Chilling details emerge in US teen kidnapping case
Chilling details have emerged of 13-year-old Jayme Closs’ kidnap ordeal as the man charged with her abduction admits he chose her at random after watching her board a school bus.
Prosecutors described in court papers released Tuesday morning (Australian time) a brutal ordeal in which Jake Patterson, 21, shot Jayme’s father and then killed her mother after ordering her to duct-tape the teen’s mouth shut.
The harrowing account came just days after Jayme ended her 88-day captivity by escaping the rural home where, according to authorities, Patterson kept her trapped under his bed for as much as 12 hours at a time.
Patterson told police he first saw Jayme getting on the bus last fall and decided he wanted to take her, prosecutors said.
The home where teenager Jayme Closs lived with her parents in Barron, Wisconsin.
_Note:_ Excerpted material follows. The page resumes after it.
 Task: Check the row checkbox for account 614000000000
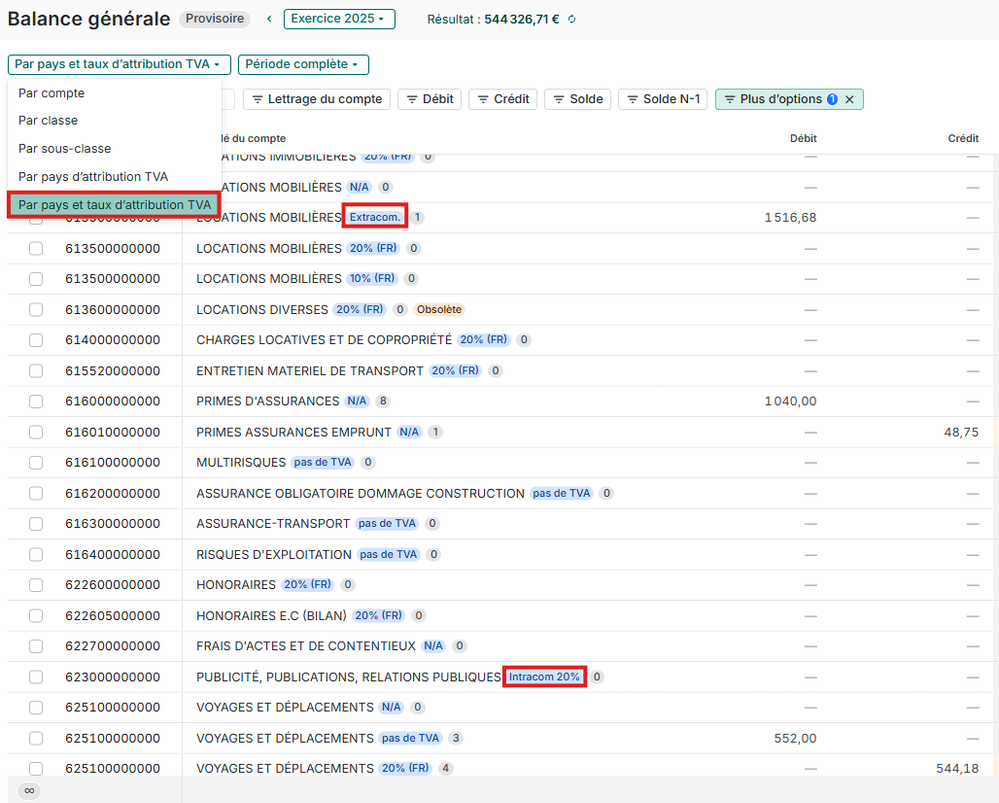(x=36, y=340)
What followed was weeks of planning, in which Patterson stole license plates to replace his own, checked out the Closs home twice, purchased a black ski mask and shaved his head to avoid leaving any hairs at the crime scene, police said.
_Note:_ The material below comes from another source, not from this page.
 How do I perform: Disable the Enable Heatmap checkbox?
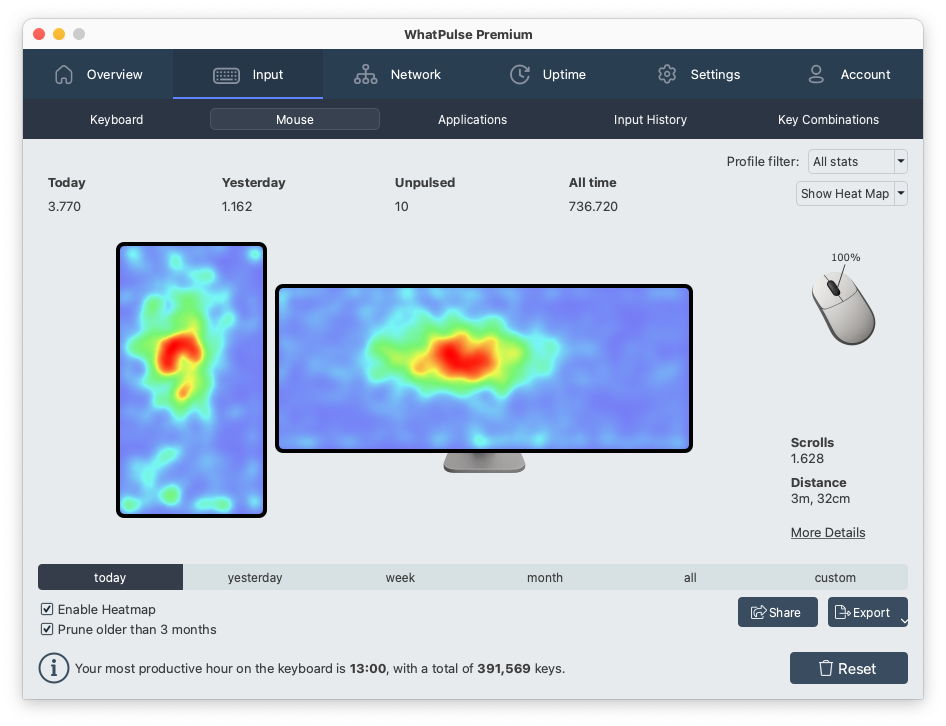pos(46,609)
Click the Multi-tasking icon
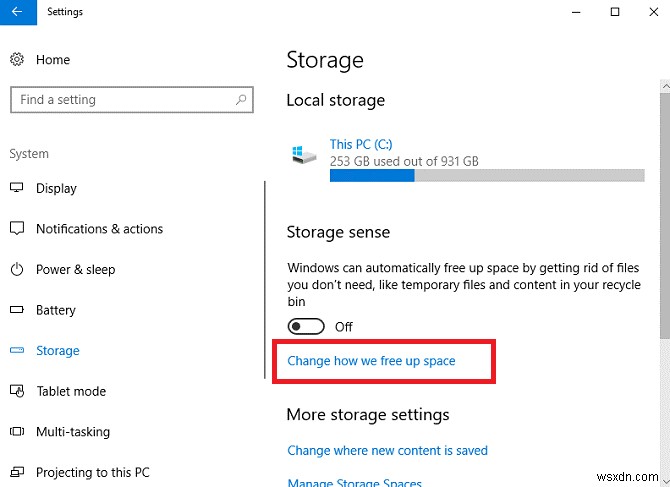The image size is (670, 487). pyautogui.click(x=17, y=432)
After killing Jayme’s parents, Patterson taped her ankles, locked her in the boot of his car trunk and drove her to his home, passing police cars with their sirens on responding to the shooting, he told police.
Jayme managed to flee when Patterson was not at home and was found by a woman walking her dog last week.
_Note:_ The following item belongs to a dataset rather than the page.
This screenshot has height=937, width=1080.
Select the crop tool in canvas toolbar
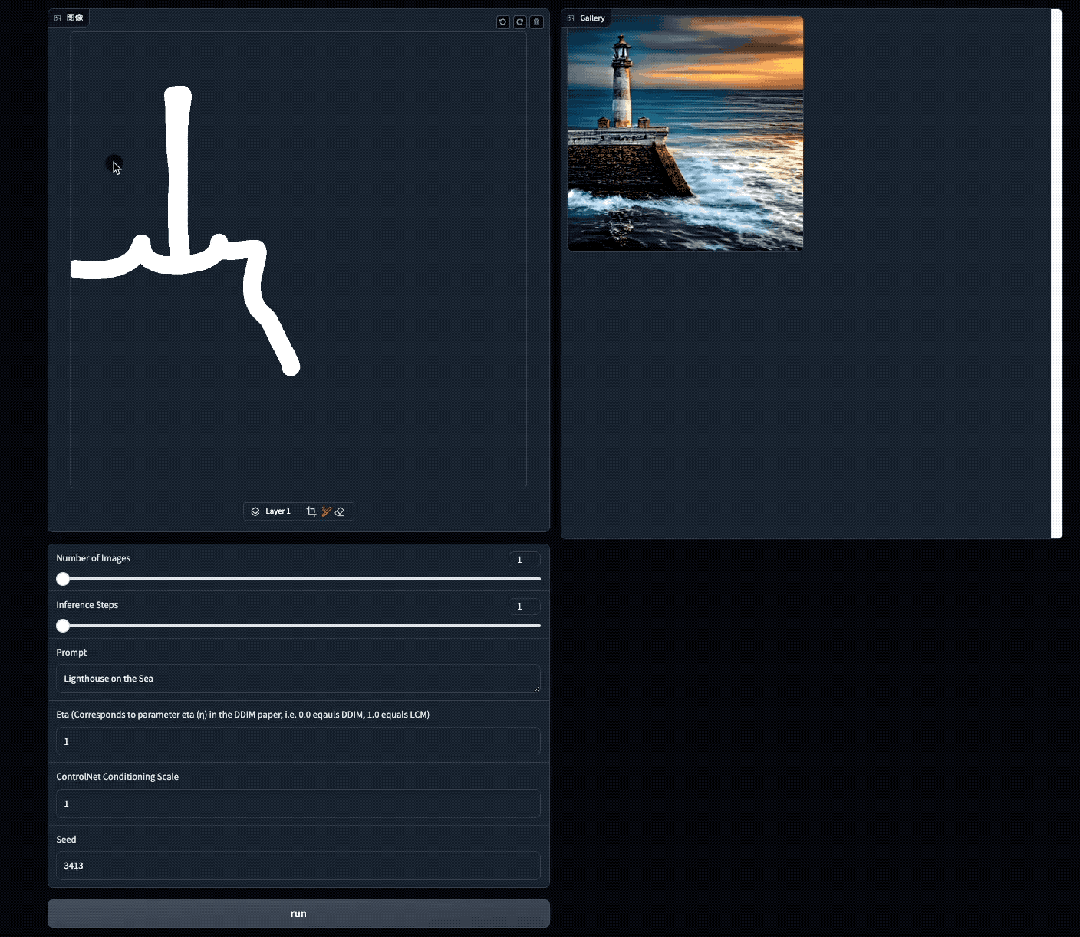[x=311, y=511]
The two then approached a neighbour’s house to call police.
Looking frail, dishevelled with matted hair and wearing shoes too big for her, Jayme spotted Jeanne Nutter and yelled out: “Please help me! I don’t know where I am! I’m lost!”
Ms Nutter recognised Jayme immediately due to the enormous public campaign to find her after she disappeared from her home town of Gordon, some 120 kilometres away, on October 15 after her parents James and Denise were shot dead and the front door was left open.
While Jayme warmed up inside, the neighbour, Peter Kasinskas, retrieved his gun and stood watch at the door in case her captor was searching for her, according to the Duluth News Tribune.
His wife, Kristin Kasinskas, a middle-school teacher, realised she taught Patterson as a student but did not remember him well, the newspaper reported.